══ DATA FOR THE TASK

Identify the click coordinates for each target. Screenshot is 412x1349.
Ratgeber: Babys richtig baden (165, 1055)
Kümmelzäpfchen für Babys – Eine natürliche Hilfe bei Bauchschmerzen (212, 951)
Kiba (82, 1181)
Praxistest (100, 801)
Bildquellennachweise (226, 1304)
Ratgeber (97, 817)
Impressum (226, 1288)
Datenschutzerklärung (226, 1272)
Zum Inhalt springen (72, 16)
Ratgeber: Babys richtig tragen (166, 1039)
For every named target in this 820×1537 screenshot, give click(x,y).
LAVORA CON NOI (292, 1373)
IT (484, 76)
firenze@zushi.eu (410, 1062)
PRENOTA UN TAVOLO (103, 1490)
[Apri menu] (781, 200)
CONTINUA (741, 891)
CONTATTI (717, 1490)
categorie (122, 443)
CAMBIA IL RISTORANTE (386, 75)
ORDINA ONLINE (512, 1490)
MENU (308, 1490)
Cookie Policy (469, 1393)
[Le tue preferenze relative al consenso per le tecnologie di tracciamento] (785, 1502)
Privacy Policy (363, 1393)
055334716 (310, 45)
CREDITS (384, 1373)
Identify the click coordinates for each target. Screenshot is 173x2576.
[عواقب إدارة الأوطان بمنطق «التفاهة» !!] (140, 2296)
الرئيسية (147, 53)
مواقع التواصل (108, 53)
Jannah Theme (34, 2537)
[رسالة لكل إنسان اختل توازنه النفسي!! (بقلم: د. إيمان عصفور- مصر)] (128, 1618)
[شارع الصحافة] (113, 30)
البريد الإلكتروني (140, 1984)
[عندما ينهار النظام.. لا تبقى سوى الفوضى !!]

════

What you return must match the data line for line.

Identify the click coordinates for each target. Screenshot is 412x1349.
Ratgeber: Babys richtig baden (165, 1055)
Kümmelzäpfchen für Babys – Eine natürliche Hilfe bei Bauchschmerzen (212, 951)
Kiba (82, 1181)
Praxistest (100, 801)
Bildquellennachweise (226, 1304)
Ratgeber (97, 817)
Impressum (226, 1288)
Datenschutzerklärung (226, 1272)
Zum Inhalt springen (72, 16)
Ratgeber: Babys richtig tragen (166, 1039)
For every named target in this 820×1537 screenshot, give click(x,y).
LAVORA CON NOI (292, 1373)
IT (484, 76)
firenze@zushi.eu (410, 1062)
PRENOTA UN TAVOLO (103, 1490)
[Apri menu] (781, 200)
CONTINUA (741, 891)
CONTATTI (717, 1490)
categorie (122, 443)
CAMBIA IL RISTORANTE (386, 75)
ORDINA ONLINE (512, 1490)
MENU (308, 1490)
Cookie Policy (469, 1393)
[Le tue preferenze relative al consenso per le tecnologie di tracciamento] (785, 1502)
Privacy Policy (363, 1393)
055334716 (310, 45)
CREDITS (384, 1373)
Identify the click coordinates for each target. Screenshot is 173x2576.
[عواقب إدارة الأوطان بمنطق «التفاهة» !!] (140, 2296)
الرئيسية (147, 53)
مواقع التواصل (108, 53)
Jannah Theme (34, 2537)
[رسالة لكل إنسان اختل توازنه النفسي!! (بقلم: د. إيمان عصفور- مصر)] (128, 1618)
[شارع الصحافة] (113, 30)
البريد الإلكتروني (140, 1984)
[عندما ينهار النظام.. لا تبقى سوى الفوضى !!]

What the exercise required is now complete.